*PROBLEM STATEMENT*: Filter the entries for lines with the word "computer".

Stored items:
------------------------
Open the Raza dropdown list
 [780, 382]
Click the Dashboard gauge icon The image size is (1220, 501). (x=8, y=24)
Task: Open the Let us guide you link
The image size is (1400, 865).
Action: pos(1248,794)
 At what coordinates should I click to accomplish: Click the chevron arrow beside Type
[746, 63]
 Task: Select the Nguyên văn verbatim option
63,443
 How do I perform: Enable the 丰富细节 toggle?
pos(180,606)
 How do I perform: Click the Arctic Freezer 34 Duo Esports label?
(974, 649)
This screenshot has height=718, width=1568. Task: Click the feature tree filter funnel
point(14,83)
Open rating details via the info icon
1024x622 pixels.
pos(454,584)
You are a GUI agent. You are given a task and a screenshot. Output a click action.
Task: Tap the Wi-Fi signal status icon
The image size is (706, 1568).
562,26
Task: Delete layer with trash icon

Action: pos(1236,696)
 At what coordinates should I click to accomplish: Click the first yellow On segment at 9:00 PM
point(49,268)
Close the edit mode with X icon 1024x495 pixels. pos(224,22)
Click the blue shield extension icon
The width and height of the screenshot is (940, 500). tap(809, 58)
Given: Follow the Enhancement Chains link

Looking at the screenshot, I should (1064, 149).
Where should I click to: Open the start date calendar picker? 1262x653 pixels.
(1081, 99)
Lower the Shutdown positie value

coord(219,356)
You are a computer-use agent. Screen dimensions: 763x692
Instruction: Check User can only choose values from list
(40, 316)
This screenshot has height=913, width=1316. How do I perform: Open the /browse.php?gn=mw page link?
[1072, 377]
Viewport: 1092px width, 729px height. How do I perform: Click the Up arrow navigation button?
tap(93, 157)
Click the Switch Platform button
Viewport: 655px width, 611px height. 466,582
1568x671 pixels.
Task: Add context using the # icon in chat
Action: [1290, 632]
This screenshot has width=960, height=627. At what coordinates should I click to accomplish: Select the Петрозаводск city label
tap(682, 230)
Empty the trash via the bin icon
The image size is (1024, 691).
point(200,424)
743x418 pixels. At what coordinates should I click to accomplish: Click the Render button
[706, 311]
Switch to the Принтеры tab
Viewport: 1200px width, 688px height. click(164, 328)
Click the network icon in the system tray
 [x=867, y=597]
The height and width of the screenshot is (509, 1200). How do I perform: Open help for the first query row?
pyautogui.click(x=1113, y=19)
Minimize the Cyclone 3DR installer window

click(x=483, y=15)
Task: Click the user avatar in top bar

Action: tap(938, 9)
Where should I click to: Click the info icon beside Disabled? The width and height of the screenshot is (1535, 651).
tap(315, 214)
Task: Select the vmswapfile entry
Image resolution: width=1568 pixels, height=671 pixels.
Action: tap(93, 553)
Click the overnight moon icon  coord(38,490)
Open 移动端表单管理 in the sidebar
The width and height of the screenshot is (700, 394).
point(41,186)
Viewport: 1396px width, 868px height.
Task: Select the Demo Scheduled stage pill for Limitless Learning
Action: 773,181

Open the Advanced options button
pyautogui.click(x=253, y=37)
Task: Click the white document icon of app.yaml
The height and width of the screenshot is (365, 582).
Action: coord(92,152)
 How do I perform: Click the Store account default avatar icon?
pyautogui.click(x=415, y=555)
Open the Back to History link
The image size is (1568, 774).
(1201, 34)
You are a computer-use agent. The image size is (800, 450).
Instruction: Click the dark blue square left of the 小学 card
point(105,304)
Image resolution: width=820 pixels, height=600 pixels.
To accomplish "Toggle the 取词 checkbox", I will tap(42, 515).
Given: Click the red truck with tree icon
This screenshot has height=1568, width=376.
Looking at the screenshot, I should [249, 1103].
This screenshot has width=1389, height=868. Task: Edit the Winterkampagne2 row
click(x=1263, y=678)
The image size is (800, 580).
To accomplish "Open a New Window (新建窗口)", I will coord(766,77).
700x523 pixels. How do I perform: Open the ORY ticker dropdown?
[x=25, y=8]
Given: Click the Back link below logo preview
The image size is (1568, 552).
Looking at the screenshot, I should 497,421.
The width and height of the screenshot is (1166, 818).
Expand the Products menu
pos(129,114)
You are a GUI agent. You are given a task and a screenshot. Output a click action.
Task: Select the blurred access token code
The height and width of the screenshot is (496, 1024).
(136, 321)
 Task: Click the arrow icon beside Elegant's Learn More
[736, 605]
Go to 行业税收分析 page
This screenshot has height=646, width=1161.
------------------------
*ANSWER FOR THIS EXERCISE*:
You are a computer-use agent. Screen dimensions: 763x692
You are a computer-use agent. The image size is (800, 450).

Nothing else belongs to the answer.